§ **Passage provided**
--- START ---

Many sports in Iran are both traditional and modern. Tehran, for example, was the first city in West Asia to host the Asian Games in 1974, and continues to host and participate in major international sporting events to this day. Freestyle wrestling has been traditionally regarded as Iran's national sport, however today, football is the most popular sport in Iran. Because of economic sanctions, the annual government's budget for sport was about $80 million in 2010 or about $1 per person.

History
Sports and athletic exercises were among the most fundamental daily pursuits of the people in Ancient Iran.

The society attached special status to sportsmen who thanks to their physical strength and courage, defended their family and homeland when the need arose.

They were welcomed everywhere with much enthusiasm, the people took much pride in their sportsmen and praised and admired them for their courageous deeds.

According to their religious teaching, the Iranian Zoroastrians in their prayers sought first the beauties of heaven and then physical strength and mental power. They believed in a healthy and powerful body.

--- END ---

§ **Given material**
--- START ---

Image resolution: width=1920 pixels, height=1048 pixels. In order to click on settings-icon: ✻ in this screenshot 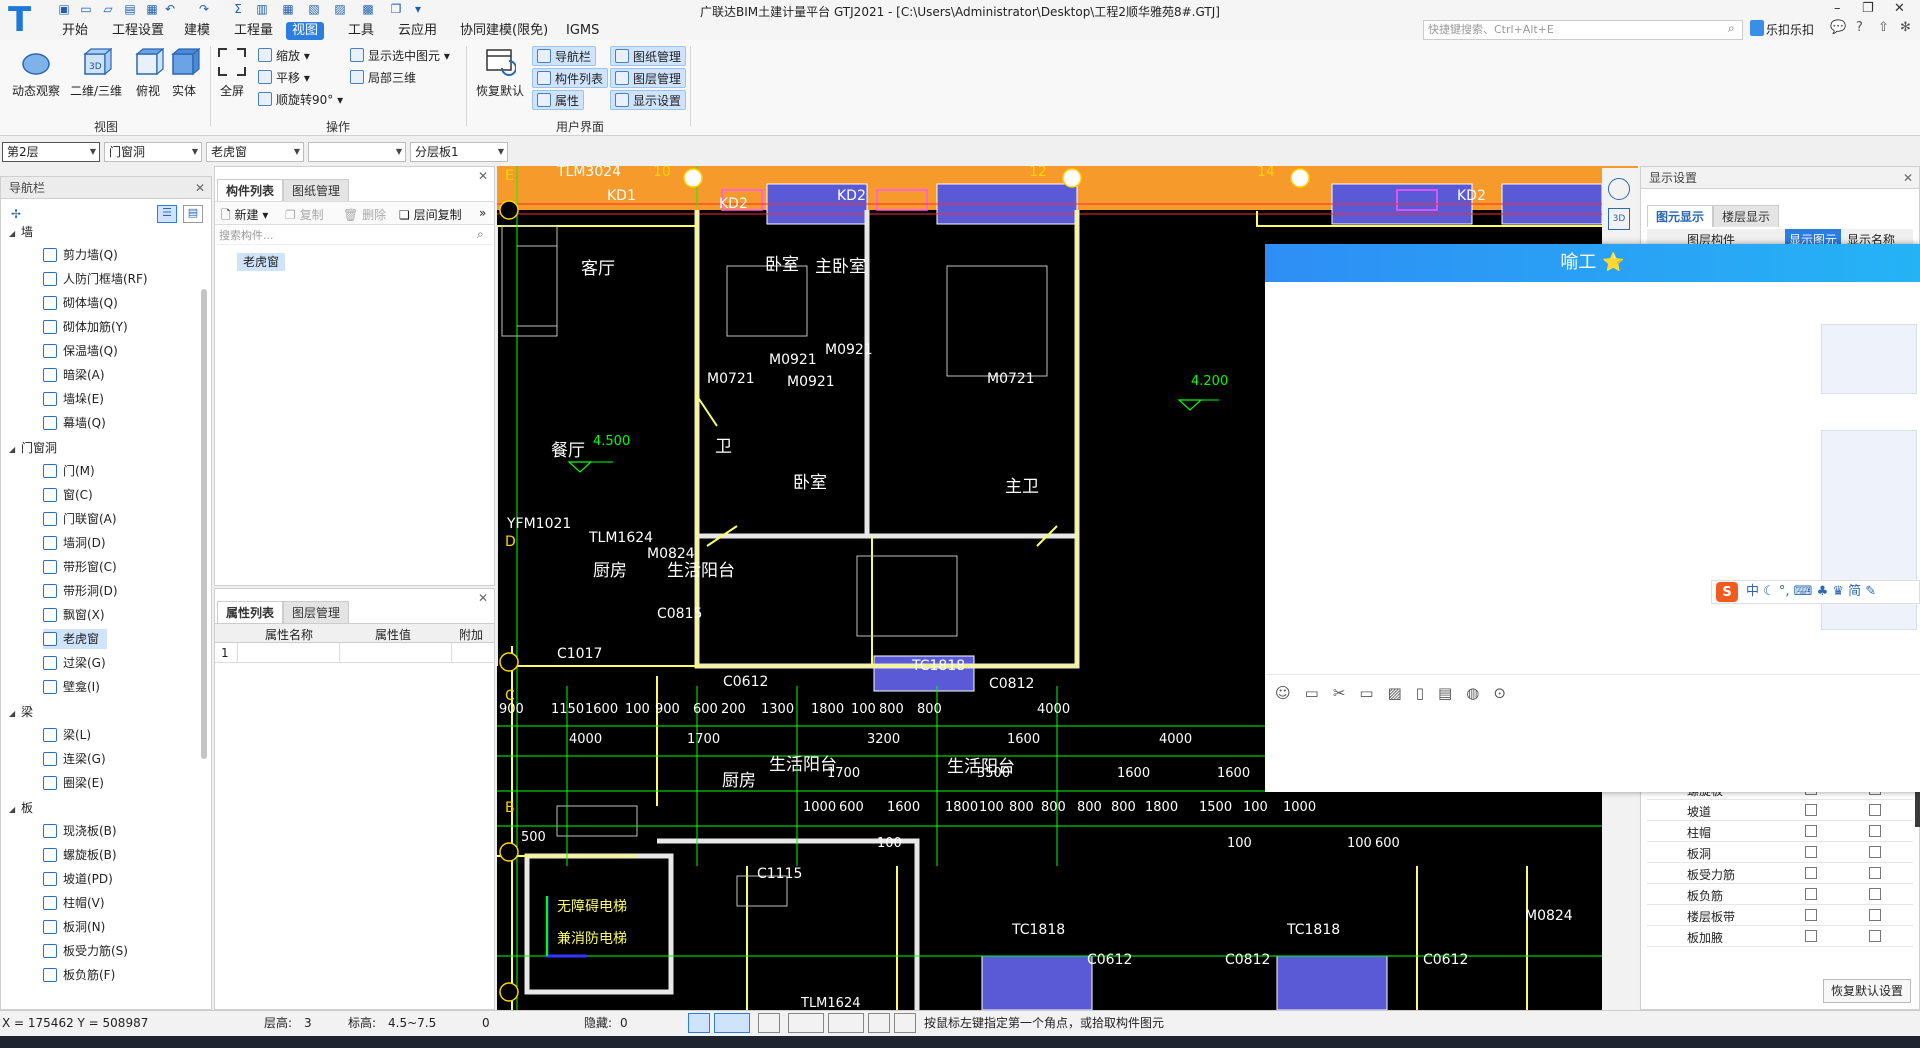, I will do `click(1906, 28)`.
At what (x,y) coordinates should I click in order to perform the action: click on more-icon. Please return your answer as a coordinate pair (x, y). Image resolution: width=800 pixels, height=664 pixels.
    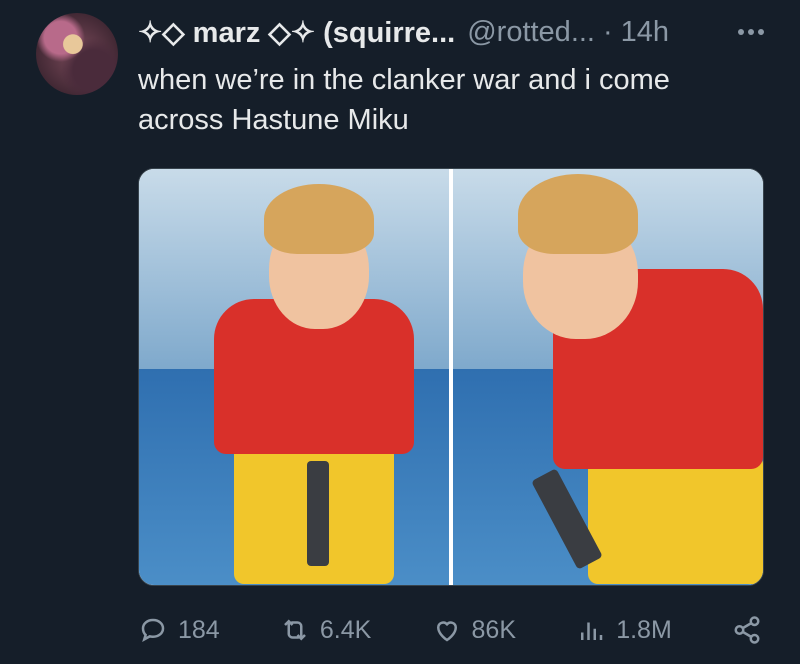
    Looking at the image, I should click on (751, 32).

--- END ---

§ **Required work**
a: Please retype the passage on sports in Iran between "Many sports in" and "in Ancient Iran.", inclusive.
b: According to the passage on sports in Iran, what did the Iranian Zoroastrians seek in their prayers?
c: In one to three sentences, explain why society in Ancient Iran gave sportsmen special status, as the passage on sports in Iran describes.
The listing plays no part in this work.

§ **Exercise answers**
a:
Many sports in Iran are both traditional and modern. Tehran, for example, was the first city in West Asia to host the Asian Games in 1974, and continues to host and participate in major international sporting events to this day. Freestyle wrestling has been traditionally regarded as Iran's national sport, however today, football is the most popular sport in Iran. Because of economic sanctions, the annual government's budget for sport was about $80 million in 2010 or about $1 per person.

History
Sports and athletic exercises were among the most fundamental daily pursuits of the people in Ancient Iran.

b: The beauties of heaven, physical strength, and mental power.

c: Sportsmen used their physical strength and courage to defend their family and homeland when the need arose.